Calls have increased for the Irish government to scrap the controversial Vehicle Registration Tax (VRT), as the European Union plans a massive shake-up of its car sales and distribution system.
VRT was introduced as a replacement for excise duty in 1993, and adds thousands of pounds to the low pretax prices of cars in Ireland. The government won a special derogation to impose it, and thanks to several increases over the years it has become a major revenue earner, although many experts believe that it is responsible for the relatively low level of car usage in the country.
Speaking about his plans to liberalise car sales throughout the European Union on Tuesday, Competition Commissioner Mario Monti pledged to harmonize pre-tax car prices throughout the EU, and predicted massive changes in the way that cars are sold. He also revealed that the Irish VRT would come under intense scrutiny as the real prices of cars and the true level of taxation is revealed by the levelling of the pre-tax prices.
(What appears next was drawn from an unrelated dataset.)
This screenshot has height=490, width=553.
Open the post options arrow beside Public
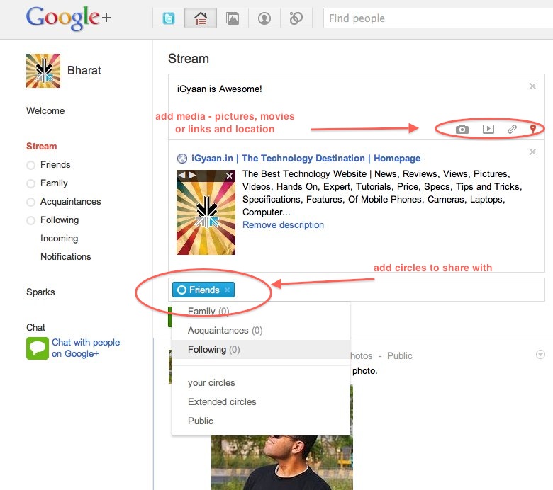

The government has been roundly condemned over the tax, with opposition party Fine Gael promising changes as part of its tax policy for the next election. Transport Spokesman for the party, Jim Higgins, commented earlier this week that there is little point in the European Union liberalising the car sales system if any advantages for Irish consumers are immediately cancelled out by the punitive VRT levels.
Public Affairs Manager for the Automobile Association, Conor Faughnan, also hit out at the tax, claiming that a monopolistic 'cartel' is operating in the country at the moment: 'But it is not being operated by the car manufacturers, it is being operated by the government'.